Load Balancing and Proxies
A single server can only do so much. The moment your traffic grows past what one machine can serve, you need a way to spread requests across many machines, route them to the right place, and keep working when one of those machines dies at 3 in the morning. That is the job of load balancing and the proxies that sit in front of your systems. When Black Friday traffic hits and one of your servers catches fire, the difference between a quiet night and a public outage is whether your load balancer notices in two seconds and stops sending it customers.
This category covers the full path a request takes before it ever touches your application code. It starts with DNS turning a name into an address, walks through how packets actually move across networks (unicast, broadcast, multicast, anycast), and then gets into the machinery that decides which server handles each request: load balancer algorithms, the many flavors of routing, session handling, and the proxies and gateways that tie it all together. By the end you will understand not just what each piece does, but when to reach for it and what it costs you.
What Load Balancing and Proxies Actually Are
A load balancer is a traffic cop. It sits in front of a pool of servers and decides which one gets each incoming request. Done well, no single server gets overwhelmed while others sit idle, and a server that fails quietly stops receiving traffic instead of returning errors to real users. That is the core promise: more capacity than one machine, and survival when machines go down.
A proxy is a middleman that requests pass through. There are two main kinds, and the difference is which side it works for. A forward proxy sits in front of clients and speaks to the wider internet on their behalf, which is why companies use it to filter and log outbound traffic. A reverse proxy sits in front of your servers and answers the internet on their behalf, which is why it is the natural home for load balancing, TLS termination, caching, and request routing.
Before any of that runs, DNS has to turn a hostname like systemdesign.academy into an IP address. DNS is the first decision point in every request, and because it can hand back different answers to different users, it is also a load balancing tool in its own right. Understanding DNS, and how routing protocols like unicast, broadcast, multicast, and anycast move traffic underneath it, is the foundation everything else builds on.

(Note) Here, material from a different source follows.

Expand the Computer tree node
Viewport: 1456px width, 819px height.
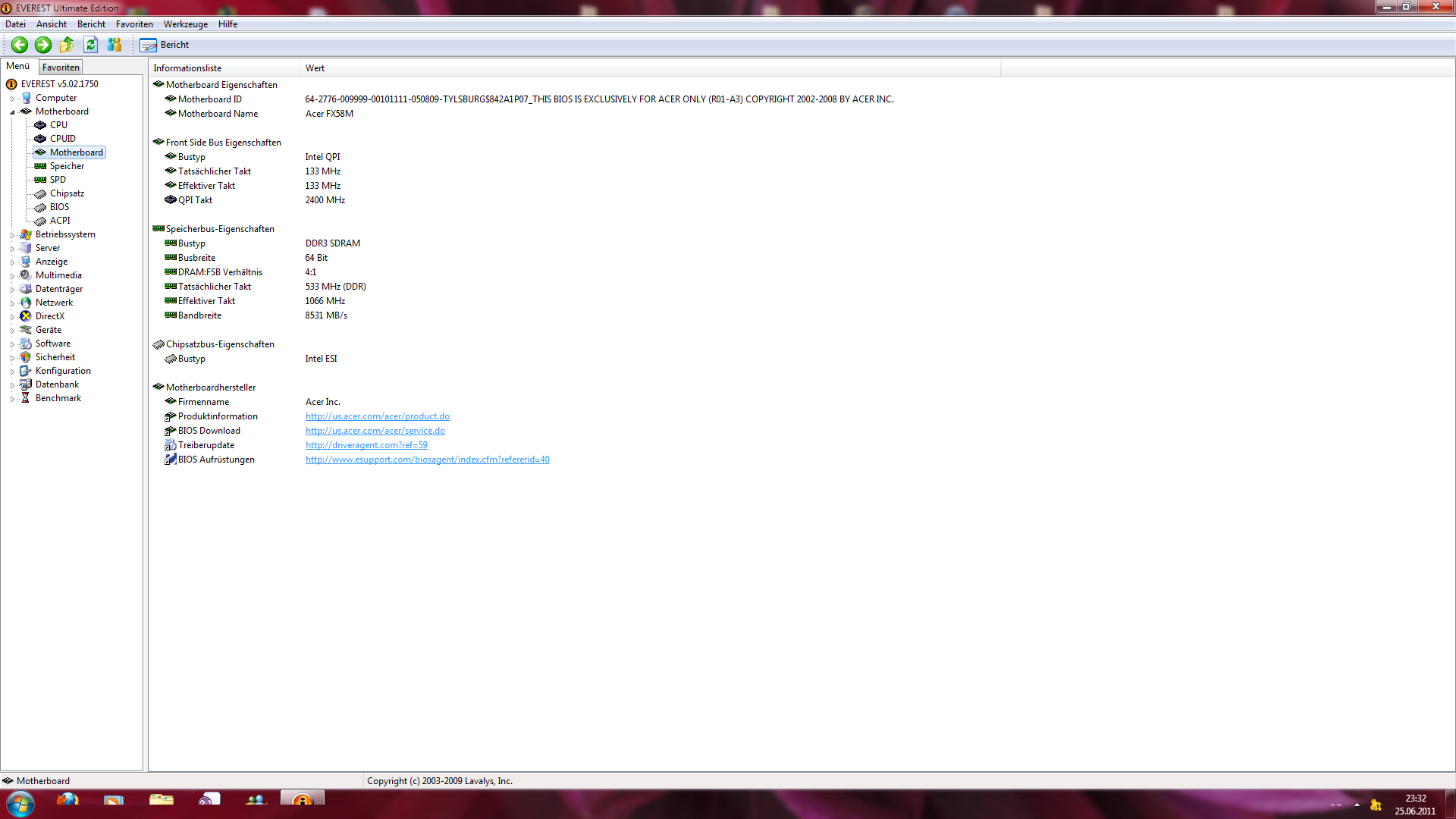[12, 99]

The Key Concepts You Need to Know
At the center is the question of how a load balancer picks a server. The load balancer algorithms lesson covers the classic options: round robin sends requests one after another to each server in turn, least connections sends the next request to whichever server is busiest with the fewest open connections, and weighted variants let a beefier server take a larger share. Each is simple to describe and has very different behavior under uneven load.
Routing is the other big idea, and it shows up in many forms because you can route on almost anything. Path-based routing sends /api to one service and /images to another. Host-based routing splits traffic by domain name. Header-based routing reads the request headers to decide. Then there are routing strategies that live closer to DNS and the network: weighted routing for gradual shifts, geolocation and latency-based routing to send users to the nearest or fastest region, failover routing for disaster recovery, and multi-value routing for simple redundancy.
State is where things get tricky. Many applications expect the same user to keep hitting the same server, which is what sticky sessions, session affinity, and affinity routing solve. They are convenient but they fight against even load distribution and graceful failure, so this category treats them honestly as a trade-off rather than a default. Connection draining rounds this out by letting a server finish its in-flight work before it is removed, so deploys and scale-downs do not drop live requests.
Choosing the Right Option and the Trade-Offs
There is rarely one correct choice. DNS load balancing is cheap and works at global scale, but DNS caching means changes can take minutes to propagate, so it is poor for fast failover. A reverse proxy load balancer reacts in seconds and sees every request, but it is one more hop to operate and scale. Most large systems use both: DNS or global server load balancing to pick a region, then a reverse proxy inside that region to pick a server.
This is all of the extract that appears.